Dollar General built an empire on no-frills stores. Now it's going high tech
Dollar General built a discount empire out of no-frills stores that sell snacks and household staples to budget-conscious buyers. Now it has to go high tech to keep up with customer demand and to stave off competition.
The company's shoppers are increasingly using mobile apps, self-checkout and other technology to shop. Digital is becoming a "big part" of customers' lives, Dollar General chief executive Todd Vasos said last year.
Dollar General is also building a digital strategy because customers who redeem digital savings coupons and use the new Dollar General app, released last year, spend about twice as much on average as regular shoppers.
And Dollar General doesn't want to risk losing customers to Walmart, which has successfully implemented digital technology at thousands of stores.
Taking longer to get there
It's not a surprise that Dollar General has been slow to embrace digital. The company's core customers make about $40,000 a year per household, more than $20,000 below the national average.
Because of the income gap, Dollar General's main customers are often "behind the curve" on new technology, Vasos said at an analyst conference last year. For example, he said, the company's core shoppers were slower to use smartphones than wealthier Americans. But smartphones are ubiquitous now, and about 85% of Dollar General's customers use one, in line with the national average.
"It's taken her a little longer to get there, but she got there," Vasos said, alluding to a typical customer.
The proliferation of smartphones has also given Dollar General a more practical way to adopt new technology. Although the company has an online shopping business, its low-cost operating model is not designed for the high costs of e-commerce shipping, said Vincent Sinisi, analyst at Morgan Stanley.
Dollar General customers only spend around $10 to $12 on average when they shop, which makes it tough for the retailer to pull a profit online.
Instead, Dollar General's biggest strength is the convenience of its physical locations. It has more than 15,400 stores in the United States, a bigger footprint than Walmart, Kroger, Target and Costco combined. So it makes sense for the company to focus on ways to make customers' shopping trips faster and easier — using their smartphones.
"Consumers across all income levels want the same thing — convenience, innovation, speed and value," said Joseph Feldman, analyst at Telsey Advisory Group.
Mobile apps and faster checkout
In 2018, Dollar General launched DG GO!, a mobile app. The app allows customers to scan bar codes on products while they shop and keep a running total of their receipt.

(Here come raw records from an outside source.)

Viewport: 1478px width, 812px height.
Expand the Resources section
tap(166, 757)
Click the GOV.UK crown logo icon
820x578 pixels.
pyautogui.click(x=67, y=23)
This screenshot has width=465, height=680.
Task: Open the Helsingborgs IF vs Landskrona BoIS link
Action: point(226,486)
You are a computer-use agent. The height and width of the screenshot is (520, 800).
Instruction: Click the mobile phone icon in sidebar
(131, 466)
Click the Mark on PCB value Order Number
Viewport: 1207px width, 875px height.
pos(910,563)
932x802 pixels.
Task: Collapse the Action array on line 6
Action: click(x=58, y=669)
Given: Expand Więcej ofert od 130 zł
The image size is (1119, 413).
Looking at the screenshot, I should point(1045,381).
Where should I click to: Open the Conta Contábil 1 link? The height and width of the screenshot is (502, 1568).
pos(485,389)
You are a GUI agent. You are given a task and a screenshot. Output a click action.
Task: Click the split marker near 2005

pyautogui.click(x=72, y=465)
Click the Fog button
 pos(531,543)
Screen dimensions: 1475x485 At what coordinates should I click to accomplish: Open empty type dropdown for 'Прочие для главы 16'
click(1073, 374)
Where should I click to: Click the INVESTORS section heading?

In hundreds of stores, customers can also skip the line and checkout directly through the app using a special kiosk in the store. Self-checkout helps Dollar General hold down labor costs and frees up workers to stock shelves and complete other store tasks, instead of sitting at the cash register.
The mobile app has been popular with shoppers, according to Vasos. Dollar General has found that customers often use the app's "cart calculator" feature as they shop, even if they don't skip the line at the end and checkout through one of the kiosks.
The app and cart calculator "help our customers further stretch their budgets by helping them identify new opportunities to save in store," said Crystal Ghassemi, spokesperson for Dollar General.
Dollar General upgraded its in-store Wi-Fi and offers the cart calculator through the app at thousands of its stores.
It's a strategy that could compel customers to keep returning to stores, said Sinisi from Morgan Stanley. Dollar General also has an opportunity to reach wealthier shoppers by adding new tech, he added.
Dollar General's new technology will also allow customers to buy online and pick up in stores. The company announced in March that the option will begin later this year.
"We believe that could be another leg of convenience for our core customer," especially during the winter and for shoppers with children, Vasos has said about in-store pickup.
Fighting off Walmart and 7-Eleven
Dollar General has to implement these tactics in part to keep up with competitors, which have been heavily in digital.
Family Dollar, which is owned by Dollar Tree, recently launched a mobile app for the first time.
And convenience stores such as 7-Eleven and grocers like Kroger are rolling out scan-and-pay options and self-checkout to help customers speed up their shopping trips. Walmart has been stationing employees with mobile scanners in high-traffic aisles of stores to checkout customers and is testing a cashier-less Sam's Club store.
Dollar General has a close eye on Walmart, perhaps its biggest threat.
More than half of Dollar General's stores are within a 10-minute drive of a Walmart, according to a research report by UBS analysts.
And Walmart has been lowering prices and rapidly scaling up stores that offer online pickups. Around 10% of Walmart shoppers already use curbside pickup, according to research from analysts at Cowen. By the end of the year, around 3,000 Walmart stores will offer buy online, pickup in store.
With customers quickly embracing Walmart's pickup options, Dollar General can no longer afford to sit out on the popular new way to shop.